Visiting means moving between very different worlds in the span of an afternoon. The Chinese Garden, built in 1991 as a collaboration with Shanghai, is one of the largest traditional Chinese gardens outside of Asia, complete with a pavilion, rockeries, and a lake. The Japanese Garden is equally meditative, with a bonsai collection that's among the finest in North America. You can wander through the First Nations Garden, the Rose Garden (spectacular in June), the toxic plants garden, and the Alpine Garden — each with its own logic and atmosphere. The ten greenhouse pavilions house tropical and sub-tropical plants year-round, meaning even a January visit rewards you with humidity and color.

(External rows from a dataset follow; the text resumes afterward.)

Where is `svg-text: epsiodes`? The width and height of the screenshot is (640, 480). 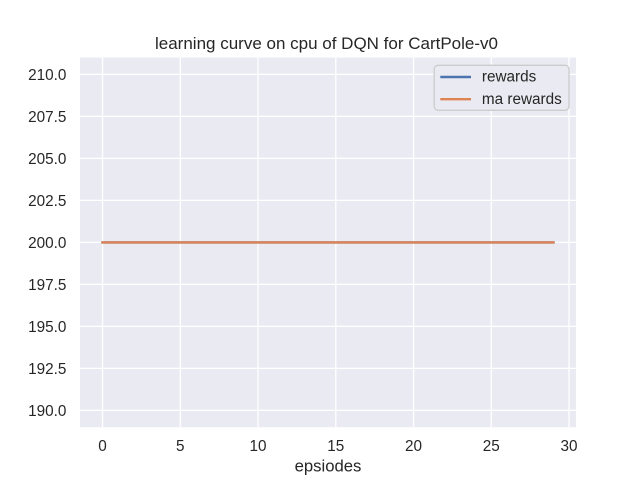
svg-text: epsiodes is located at coordinates (328, 466).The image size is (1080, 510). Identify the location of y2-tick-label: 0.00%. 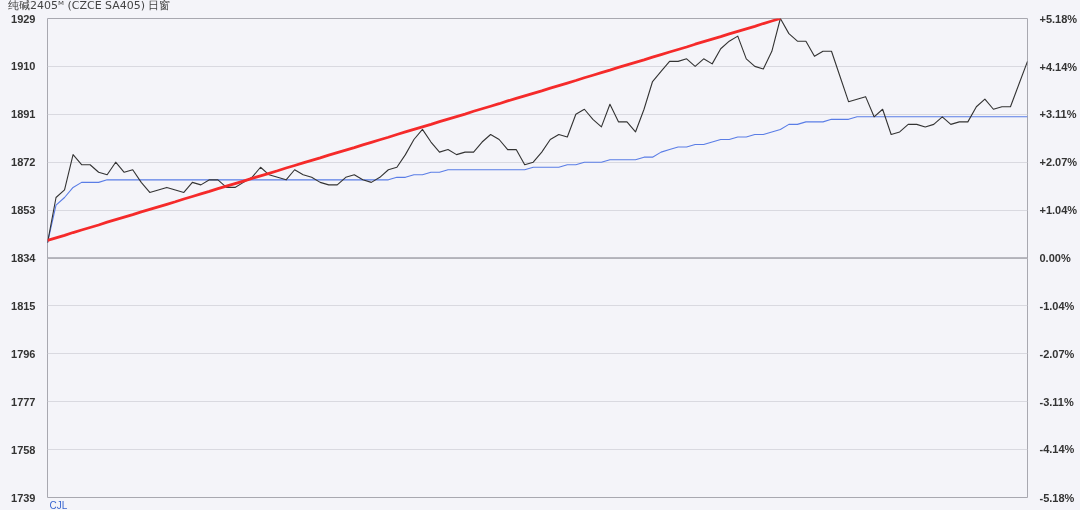
(1055, 258).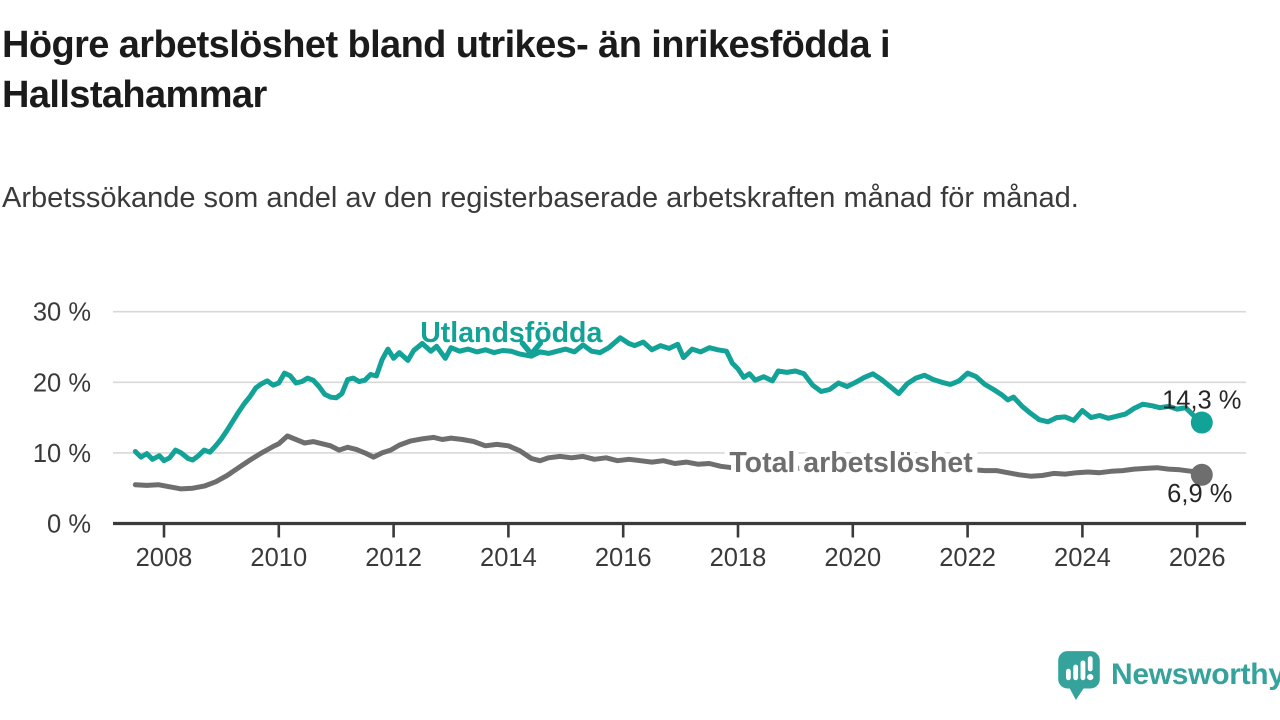 The width and height of the screenshot is (1280, 720). Describe the element at coordinates (1202, 474) in the screenshot. I see `end-dot-total` at that location.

The single best-kept secret here is the Insectarium, which shares admission and sits right next to the garden — don't skip it. Also watch for La Magie des Lanternes (Garden of Light), a beloved autumn event running September through late October when the grounds fill with illuminated Chinese silk lanterns after dark. Hours and pricing vary seasonally, so check the official website before you go rather than relying on fixed hours.

Local Tips

  1. 1

    Admission to the Botanical Garden also covers the Insectarium next door — it's included in the ticket and absolutely worth your time, especially if you're visiting with kids.

  2. 2

    The metro stop Pie-IX on the green line drops you right at the entrance — skip trying to park and take the metro instead.

  3. 3

    If you're visiting for the autumn lantern festival, buy tickets in advance online; it sells out on weekends and the evening experience is completely different from the daytime garden.

  4. 4

    The First Nations Garden is frequently overlooked by visitors rushing to the Chinese and Japanese Gardens — it's one of the most thoughtfully designed sections on the grounds and deserves 30 minutes of your time.

When to Go

Best times
Late May – June

The Rose Garden and many outdoor beds are at peak bloom, and the weather is comfortable for long walks across the grounds.

September – Late October

The Garden of Light lantern festival runs in the evenings, transforming the Chinese Garden with hundreds of illuminated silk lanterns — one of the city's most atmospheric events.

January – February

Outdoor gardens are dormant and snow-covered, but the greenhouse pavilions are fully operational and genuinely worth visiting for tropical warmth and color mid-winter.

Try to avoid
Summer weekends

Popular with families and school groups — the grounds are large enough that it rarely feels crushing, but mornings are quieter.

Why Visit

01

The Chinese and Japanese Gardens are genuinely world-class — among the most authentic traditional East Asian gardens you'll find outside of Asia.

02

The ten heated greenhouse pavilions mean there's something spectacular to see no matter the season, even in the depths of a Montreal winter.

03

The autumn Garden of Light lantern festival transforms the whole space into something magical after dark — one of Montreal's most beloved seasonal events.